PortRange	Adjust to watch for commonly misused internal TCP/UDP ports.
ProcessPattern	Shell pipelines or wrapped invocations like `bash -c 'socat ...'`

macOS

AN0206

Execution of AppleScript or Automator services launching ssh -L, socat, or launchctl items that dynamically reroute traffic from one Mac endpoint to another.

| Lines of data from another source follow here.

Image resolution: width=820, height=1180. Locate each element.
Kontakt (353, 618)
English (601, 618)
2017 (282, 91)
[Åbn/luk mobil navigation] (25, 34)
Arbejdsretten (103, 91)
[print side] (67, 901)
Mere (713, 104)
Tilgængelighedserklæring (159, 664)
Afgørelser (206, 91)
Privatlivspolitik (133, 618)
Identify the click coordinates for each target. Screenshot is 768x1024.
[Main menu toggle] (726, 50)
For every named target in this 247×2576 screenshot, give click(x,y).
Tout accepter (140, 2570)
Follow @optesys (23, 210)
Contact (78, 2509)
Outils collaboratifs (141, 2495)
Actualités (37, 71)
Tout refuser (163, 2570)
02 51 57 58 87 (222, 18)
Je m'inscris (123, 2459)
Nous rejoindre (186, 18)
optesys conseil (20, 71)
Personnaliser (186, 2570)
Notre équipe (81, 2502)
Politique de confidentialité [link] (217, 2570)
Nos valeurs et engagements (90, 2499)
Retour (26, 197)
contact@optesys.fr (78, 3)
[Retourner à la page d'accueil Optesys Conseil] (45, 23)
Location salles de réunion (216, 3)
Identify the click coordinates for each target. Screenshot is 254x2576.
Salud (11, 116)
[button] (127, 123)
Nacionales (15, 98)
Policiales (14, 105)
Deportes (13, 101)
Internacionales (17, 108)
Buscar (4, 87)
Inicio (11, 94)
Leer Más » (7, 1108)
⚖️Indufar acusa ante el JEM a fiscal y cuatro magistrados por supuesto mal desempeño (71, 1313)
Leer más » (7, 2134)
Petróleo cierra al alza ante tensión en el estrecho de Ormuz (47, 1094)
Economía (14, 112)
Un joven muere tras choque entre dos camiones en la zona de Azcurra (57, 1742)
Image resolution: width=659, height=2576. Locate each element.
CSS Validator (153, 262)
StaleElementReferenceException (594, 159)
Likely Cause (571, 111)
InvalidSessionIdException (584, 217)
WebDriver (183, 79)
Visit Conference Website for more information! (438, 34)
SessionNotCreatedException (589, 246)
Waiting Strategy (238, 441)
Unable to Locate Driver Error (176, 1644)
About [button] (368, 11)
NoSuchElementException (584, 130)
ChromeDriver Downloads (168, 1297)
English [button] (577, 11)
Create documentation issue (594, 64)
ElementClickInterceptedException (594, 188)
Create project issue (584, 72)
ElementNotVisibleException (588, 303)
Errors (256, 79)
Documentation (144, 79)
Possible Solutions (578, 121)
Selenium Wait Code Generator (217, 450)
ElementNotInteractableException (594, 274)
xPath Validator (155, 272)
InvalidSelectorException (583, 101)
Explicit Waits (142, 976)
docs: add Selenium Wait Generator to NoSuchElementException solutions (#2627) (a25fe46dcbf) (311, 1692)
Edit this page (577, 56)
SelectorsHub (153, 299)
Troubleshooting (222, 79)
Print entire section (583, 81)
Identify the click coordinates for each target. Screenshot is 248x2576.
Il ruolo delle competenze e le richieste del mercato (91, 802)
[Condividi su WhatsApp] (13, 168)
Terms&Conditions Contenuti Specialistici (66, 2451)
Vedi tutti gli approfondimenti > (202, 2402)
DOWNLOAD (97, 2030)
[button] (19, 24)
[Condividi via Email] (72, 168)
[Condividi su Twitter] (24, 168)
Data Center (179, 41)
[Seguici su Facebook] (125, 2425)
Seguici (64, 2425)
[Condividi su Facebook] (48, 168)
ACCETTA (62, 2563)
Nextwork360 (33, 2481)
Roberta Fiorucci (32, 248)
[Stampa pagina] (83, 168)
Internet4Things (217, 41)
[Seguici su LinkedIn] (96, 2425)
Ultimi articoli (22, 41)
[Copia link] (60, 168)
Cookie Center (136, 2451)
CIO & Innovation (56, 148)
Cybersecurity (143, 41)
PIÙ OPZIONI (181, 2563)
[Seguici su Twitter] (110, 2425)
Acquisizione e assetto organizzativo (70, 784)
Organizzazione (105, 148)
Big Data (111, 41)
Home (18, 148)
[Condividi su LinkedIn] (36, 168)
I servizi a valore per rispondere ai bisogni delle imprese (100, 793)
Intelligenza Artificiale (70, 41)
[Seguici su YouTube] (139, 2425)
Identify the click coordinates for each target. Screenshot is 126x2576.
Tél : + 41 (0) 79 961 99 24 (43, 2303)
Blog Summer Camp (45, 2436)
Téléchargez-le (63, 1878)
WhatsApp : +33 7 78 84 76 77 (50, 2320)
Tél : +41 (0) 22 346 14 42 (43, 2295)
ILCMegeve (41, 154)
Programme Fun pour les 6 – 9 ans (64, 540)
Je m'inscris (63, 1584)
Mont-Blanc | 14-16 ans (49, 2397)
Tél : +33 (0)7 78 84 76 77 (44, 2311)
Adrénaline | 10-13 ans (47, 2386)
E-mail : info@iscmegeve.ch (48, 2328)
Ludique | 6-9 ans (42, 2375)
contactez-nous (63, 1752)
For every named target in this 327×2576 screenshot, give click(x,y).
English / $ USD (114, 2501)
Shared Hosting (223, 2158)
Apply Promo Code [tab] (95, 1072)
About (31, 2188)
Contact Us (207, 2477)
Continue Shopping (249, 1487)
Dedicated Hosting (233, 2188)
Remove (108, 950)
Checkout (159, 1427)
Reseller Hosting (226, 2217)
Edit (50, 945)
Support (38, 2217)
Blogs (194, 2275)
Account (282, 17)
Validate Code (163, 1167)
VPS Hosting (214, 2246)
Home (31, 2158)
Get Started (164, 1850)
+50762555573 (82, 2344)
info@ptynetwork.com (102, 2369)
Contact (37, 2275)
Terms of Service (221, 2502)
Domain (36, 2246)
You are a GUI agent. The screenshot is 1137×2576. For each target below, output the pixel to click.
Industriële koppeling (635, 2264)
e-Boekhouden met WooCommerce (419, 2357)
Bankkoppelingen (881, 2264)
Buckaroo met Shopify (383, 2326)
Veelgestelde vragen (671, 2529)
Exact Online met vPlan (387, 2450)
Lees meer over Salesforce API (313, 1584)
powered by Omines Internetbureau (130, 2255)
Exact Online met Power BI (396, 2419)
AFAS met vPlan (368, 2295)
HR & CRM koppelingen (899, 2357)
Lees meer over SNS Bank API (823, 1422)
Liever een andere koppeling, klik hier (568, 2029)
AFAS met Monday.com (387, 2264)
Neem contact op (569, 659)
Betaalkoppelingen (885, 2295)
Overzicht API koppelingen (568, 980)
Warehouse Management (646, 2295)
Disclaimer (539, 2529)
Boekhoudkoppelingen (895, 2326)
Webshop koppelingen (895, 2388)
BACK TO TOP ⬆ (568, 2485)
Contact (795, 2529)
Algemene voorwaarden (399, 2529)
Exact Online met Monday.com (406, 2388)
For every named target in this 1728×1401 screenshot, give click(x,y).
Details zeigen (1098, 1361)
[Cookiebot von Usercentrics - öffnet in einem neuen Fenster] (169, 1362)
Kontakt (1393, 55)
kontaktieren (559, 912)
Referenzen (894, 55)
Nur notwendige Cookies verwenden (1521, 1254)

LaunchAgents used to establish permanent internal tunnels.

Log Sources

Data Component	Name	Channel
Process Creation (DC0032)	macos:unifiedlog	None
Network Traffic Flow (DC0078)	NSM:Flow	pf firewall logs
Service Creation (DC0060)	macos:osquery	Process Events and Launch Daemons

Mutable Elements

Field	Description
LaunchAgentPath	Directory where proxying LaunchDaemons may be dropped, e.g., `/Library/LaunchDaemons/`.
PortBindings	Dynamic port forwards often use ephemeral or non-standard service ports.
AppleScriptUsage	May trigger on less common scripting interfaces for traffic redirection.

ESXi

AN0207

ESXi shell execution of tools/scripts (nc, socat, perl) relaying network traffic to other internal hosts, especially when initiated by unauthorized users or VMs.

Log Sources

Data Component	Name	Channel
Process Creation (DC0032)	esxi:shell	/var/log/shell.log
Network Traffic Flow (DC0078)	esxi:vmkernel	/var/log/vmkernel.log
Network Connection Creation (DC0082)	NSM:Flow	conn.log

Mutable Elements

Field	Description
CLICommandPattern	Watch for chained shell commands building local-to-local connections.
VMInitiator	Correlate to which VM initiated the traffic tunnel; unexpected VM behavior may be suspicious.
ConnectionDirectionality	Unusual east-west communication patterns among VMs.

Network Devices

AN0208

Configuration of internal NAT or proxy rules that redirect traffic between client segments internally (e.g., site-to-site port forwarding). Often used to relay internal beaconing or move traffic laterally through trust zones.

Log Sources

Data Component	Name	Channel
Firewall Rule Modification (DC0051)	Firewall Audit Logs	Config Change
Network Traffic Flow (DC0078)	NSM:Flow	Inter-segment traffic
Command Execution (DC0064)	networkdevice:cli	Policy Update

Mutable Elements

Field	Description
ProxyTarget	Internal subnets or endpoint roles allowed for port forwarding.
ConfigChangeUser	Detect changes made outside scheduled or authorized windows.
FlowThreshold	Volume of data relayed through proxy exceeds historical norms.